== What the task asks ==
Everything from the line that contains "This screenshot has width=1024, height=729." through the last line below should be transcribed exactly, except the pictures.

☆ ☆ ☆ ☆ ☆ ☆ ☆

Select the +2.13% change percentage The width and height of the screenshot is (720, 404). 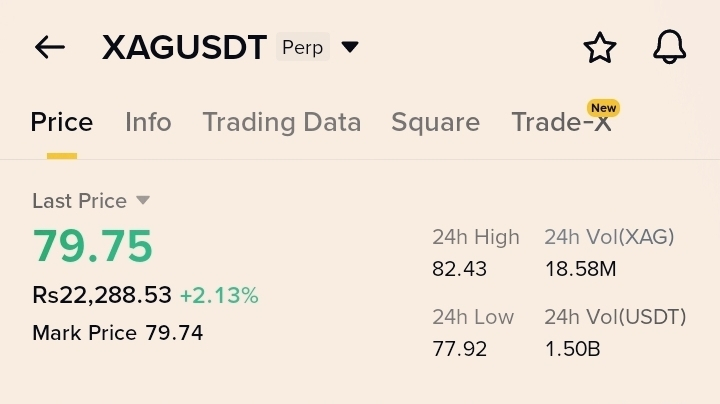pyautogui.click(x=219, y=295)
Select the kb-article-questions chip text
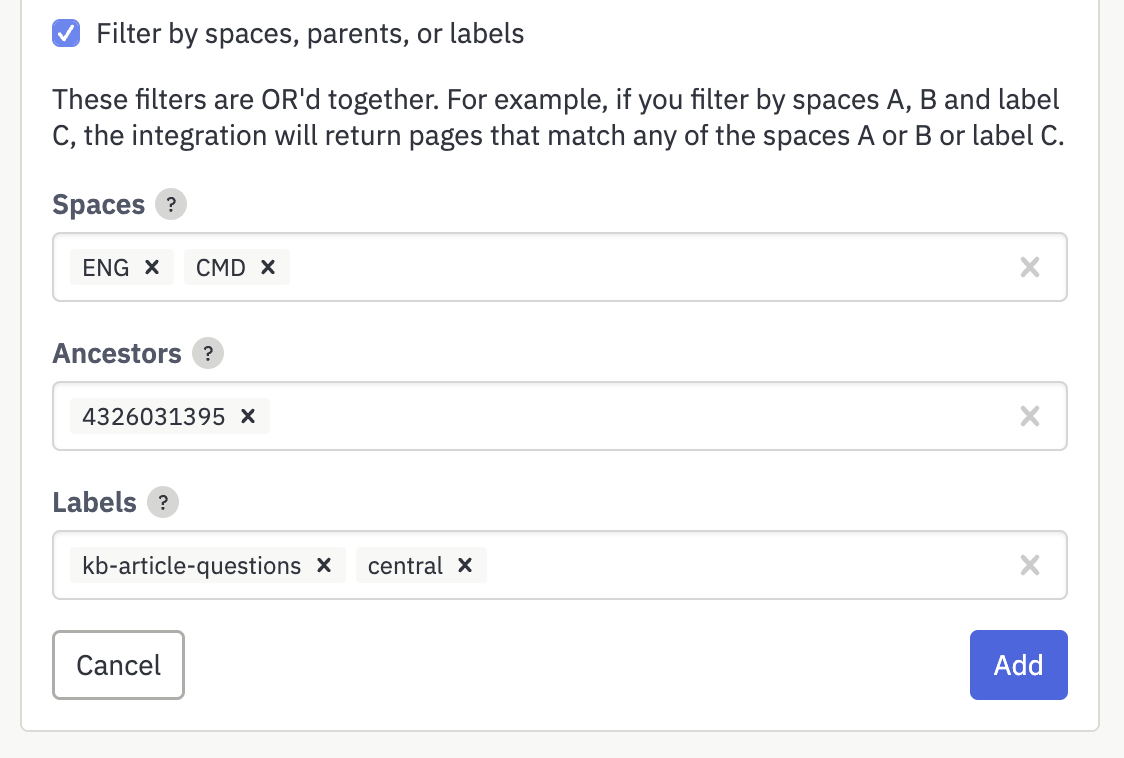This screenshot has width=1124, height=758. (x=191, y=566)
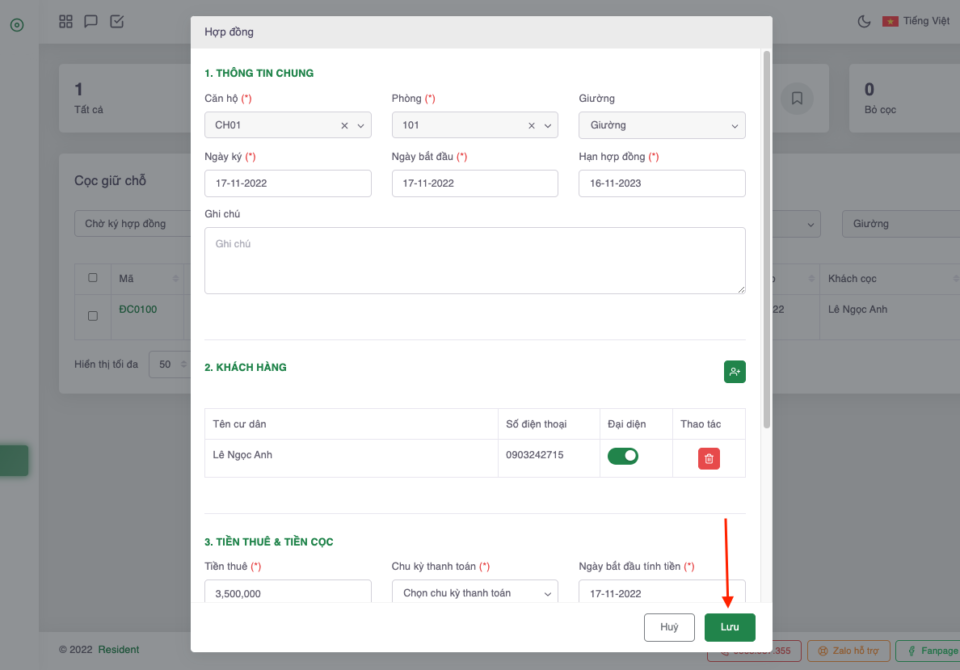Tick the select-all table header checkbox
Viewport: 960px width, 670px height.
(x=93, y=278)
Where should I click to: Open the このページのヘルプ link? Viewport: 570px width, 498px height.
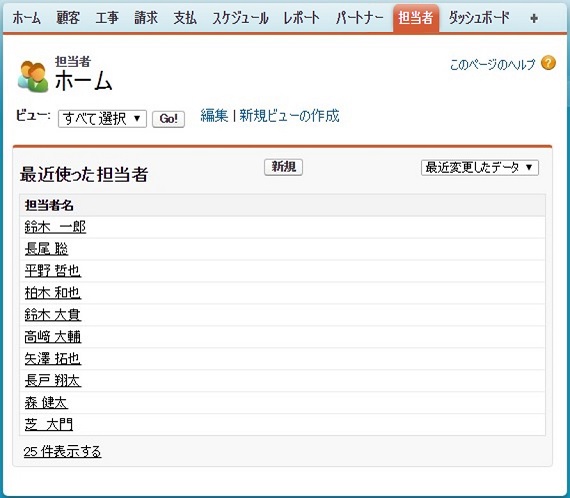tap(493, 64)
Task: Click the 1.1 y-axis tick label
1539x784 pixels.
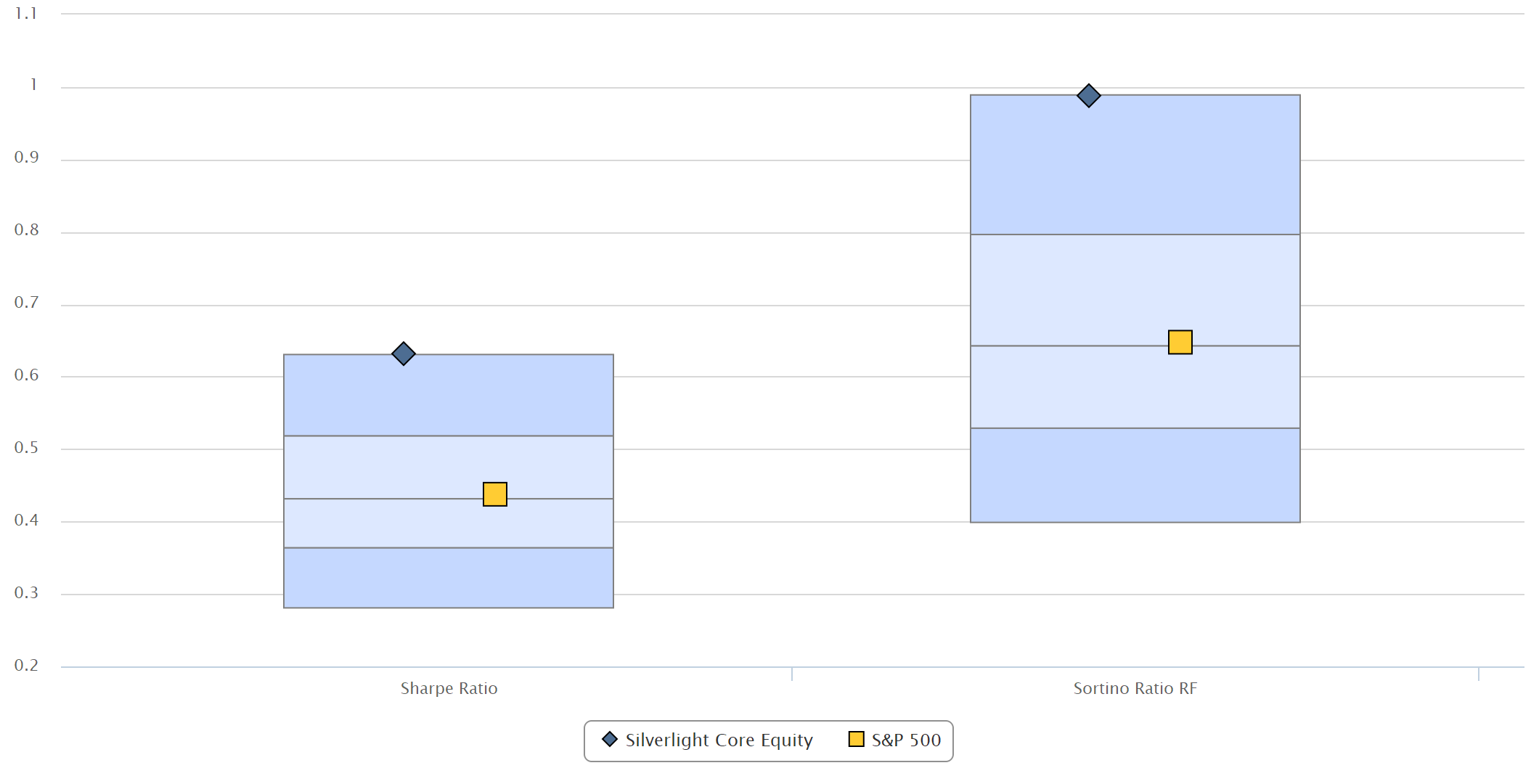Action: [26, 13]
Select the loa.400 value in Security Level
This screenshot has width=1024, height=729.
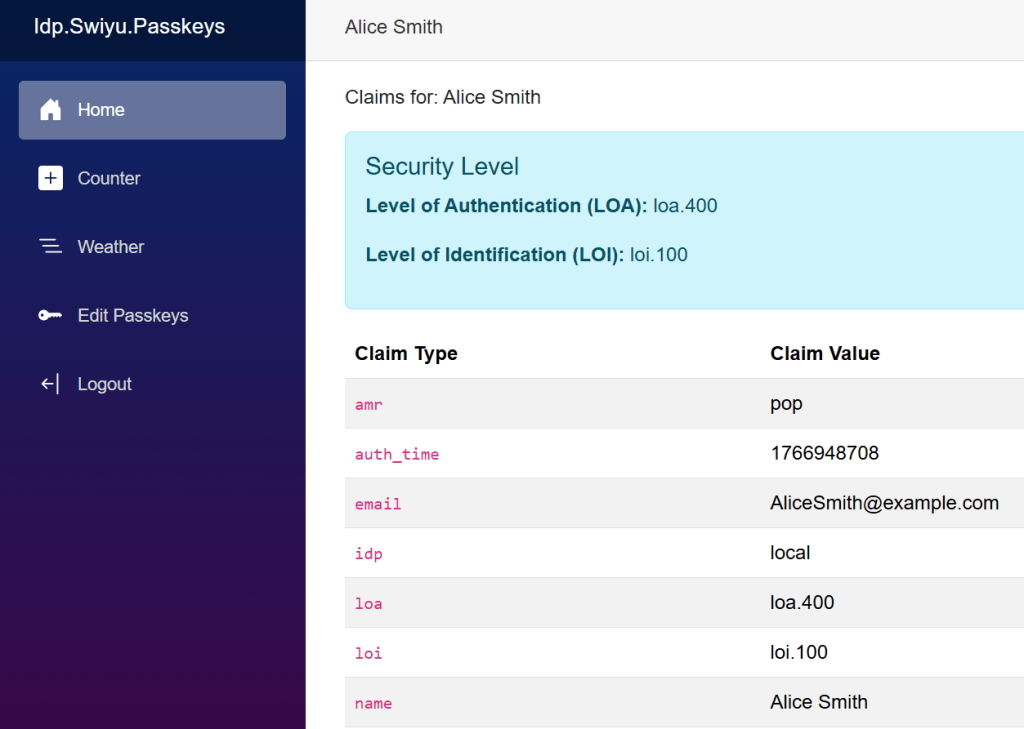685,206
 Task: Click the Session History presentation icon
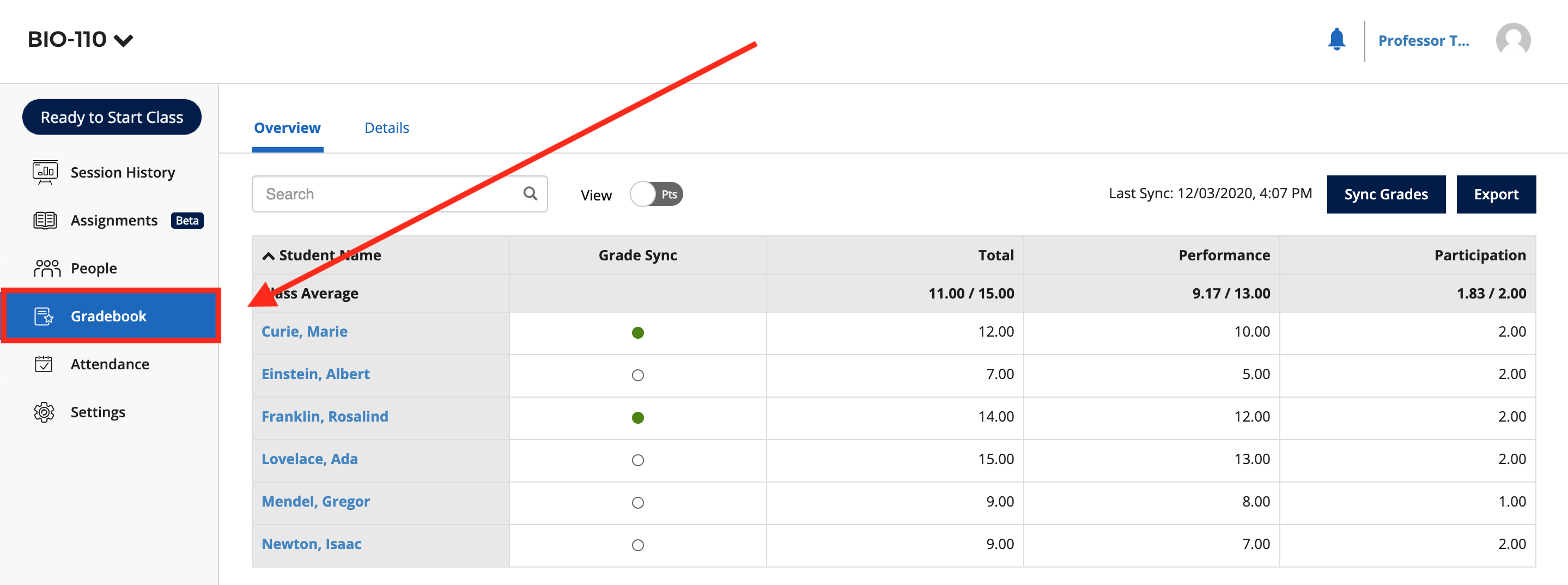[x=45, y=172]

☆ ☆ ☆ ☆ ☆ ☆ ☆

== Solution to this exercise ==
This screenshot has width=1024, height=729.
685,206
 Task: Click the Session History presentation icon
[x=45, y=172]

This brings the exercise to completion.